Sie hätten ein Käse-Imperium nehmen können. Was steht noch für die Schweiz? Ach ja, eine Bank. Oder Taschenmesser. Nun, das Mordopfer Hans-Konrad Chevalier im neuen Züricher Tatort heute (Sonntag, 20.15 Uhr, ARD) war Kopf einer Schokoladen-Fabrik. Geht auch. Deshalb der Titel „Schoggiläbe“ – Schokoladenleben, was so viel heißt wie: auf der Sonnenseite des Lebens. Natürlich stehen die Protagonisten im Krimi alles andere als auf eben jener Sonnenseite.
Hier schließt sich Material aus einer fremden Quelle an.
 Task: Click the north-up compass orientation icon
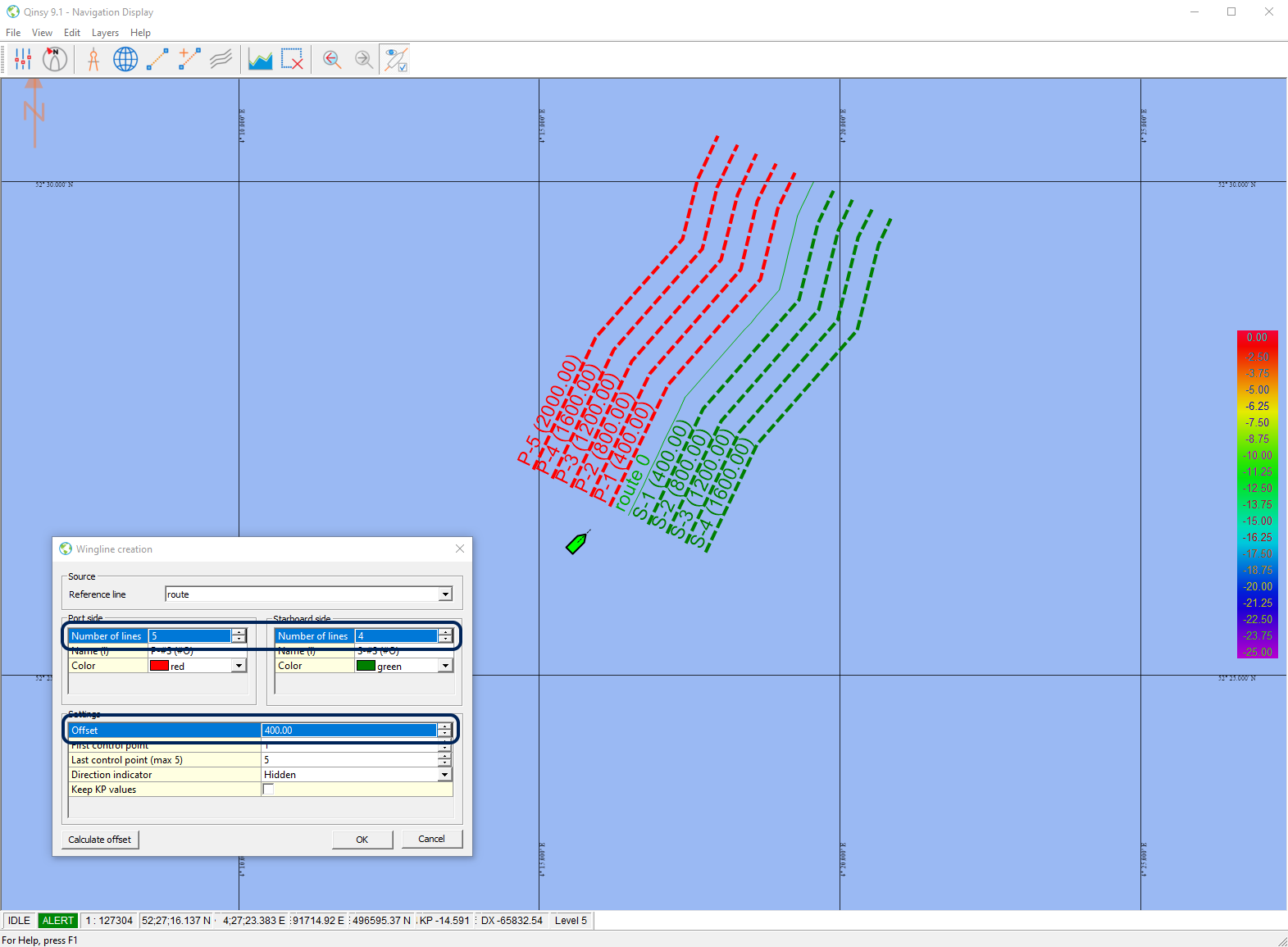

"Tatort" aus der Schweiz mit vielen Verdächtigen
Der Fall selbst gleicht auch nicht einem luftigen Baiser mit Zartbitter-Streusel, vielmehr einer kriminalistischen Kalorienbombe. Unter Verdacht stehen: die machthungrige Mutter des Opfers, dessen nicht weniger ambitionierte Tochter, ihr dubioser Verlobter, zugleich Anwalt des Toten, die Hals über Kopf untergetauchte Haushaltshilfe, ein junger Stricher, der ein Verhältnis mit dem schwulen Chevalier hatte, ein geheimnisvoller Mann, der mit der Mordwaffe unterwegs ist. Das allein ist schon schwere Kost. Noch schlimmer ist, dass die Drehbuchschreiber Stefan Brunner und Lorenz Langenegger die Charaktere und ihre möglichen Motive am Ende nicht miteinander verbinden, keine Raffinesse zu erkennen ist, kein Clou.
"Tatort" am Sonntag: Ermittlerinnen machen den Reiz aus
Das ist viel Tafelschokolade Vollmilch vom Discounter (was lecker sein kann) und wenig maître chocolatier (was man sich bei diesem Thema aus einer Schweizer Krimi-Konditorei irgendwie erhofft). So mancher Verdächtiger purzelt einfach aus dem Film wie ein Schokokügelchen von einer Glasplatte. Am Ende bleibt ein Täter übrig, der in dramaturgischer Hinsicht so aufregend ist wie bei einer Merci-Großpackung die Sorte Edel-Rahm.
Trotzdem ist „Schoggiläbe“ nicht ohne Reiz – dank des Ermittler-Teams. Es ist ja der zweite Fall für Isabelle Grandjean (Anna Pieri Zuercher) und Tessa Ott (Carol Schuler). Der Start war etwas unglücklich. Grandjean trug den Waffenholster einmal falsch herum, sie hätte ihre Pistole gar nicht ziehen können. Die Häme im Netz war ihr sicher. Und dass nun beide einen kurzen Monolog direkt in die Kamera halten, dessen Sinn sich nicht wirklich erschließt – geschenkt.
Aber die beiden haben Potenzial. Hier die Kommissarin Grandjean, zugleich aufreizend ruhig wie emotional zerbrechlich, da die unsichere, aber umso ehrgeizigere Profilerin Ott, die im Übrigen der Wiener „Tatort“-Kommissarin Bibi Fellner verblüffend ähnelt. Grandjean und Ott, zwei ungleiche Frauen, deren Zusammenarbeit beendet scheint, noch bevor sie richtig begonnen hat. Ott lässt die Kollegin bei einem gefährlichen Einsatz im Stich und bringt sie dadurch in Lebensgefahr. Aber Fall drei scheint trotzdem gesichert zu sein. Marzipan und Nuss-Nugat vertragen sich in einer Pralinenschachtel ja auch ganz gut.